== RECORD EXTRACTS ==
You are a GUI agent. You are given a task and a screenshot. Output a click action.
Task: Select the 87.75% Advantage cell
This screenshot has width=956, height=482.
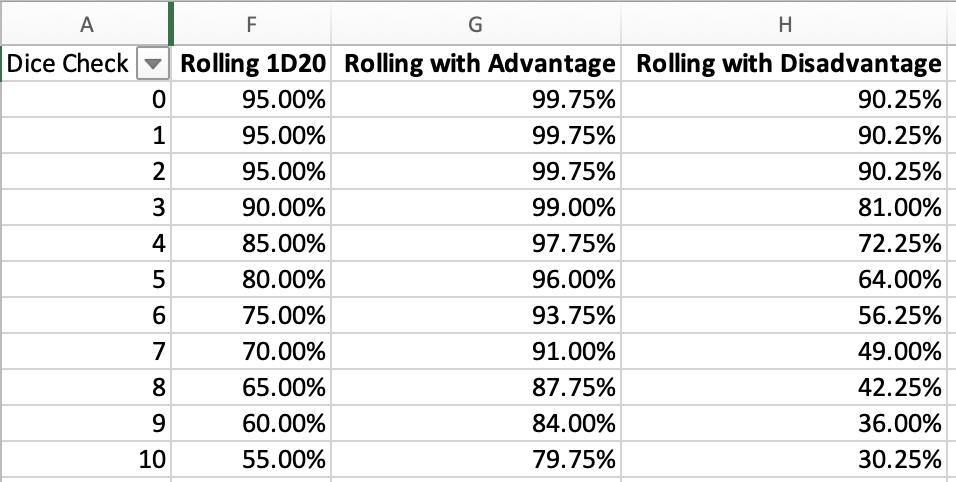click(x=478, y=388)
===
== RECORD EXTRACTS ==
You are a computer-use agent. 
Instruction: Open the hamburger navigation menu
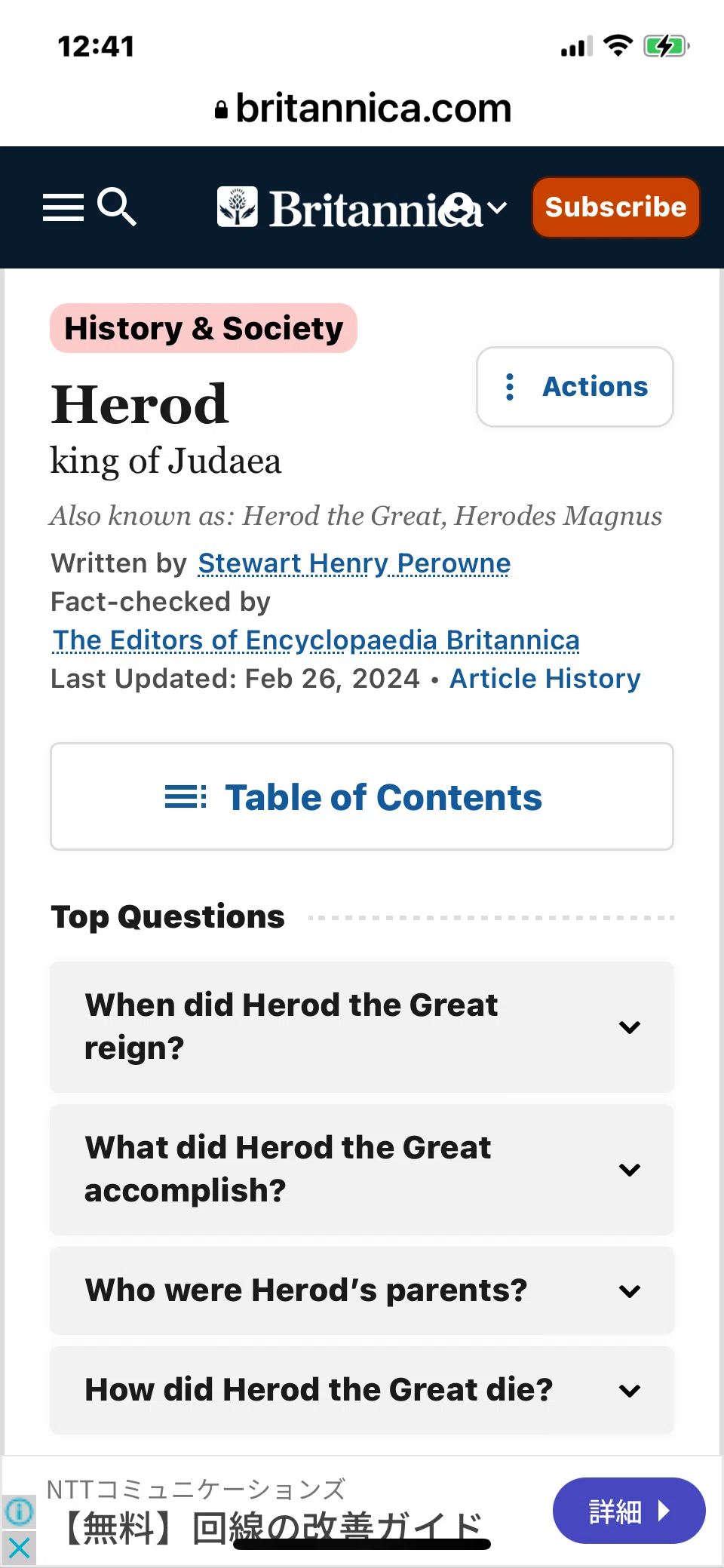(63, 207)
===
Within the listing above, how many lines contain "agent"? Please respond with the number and nothing else.

2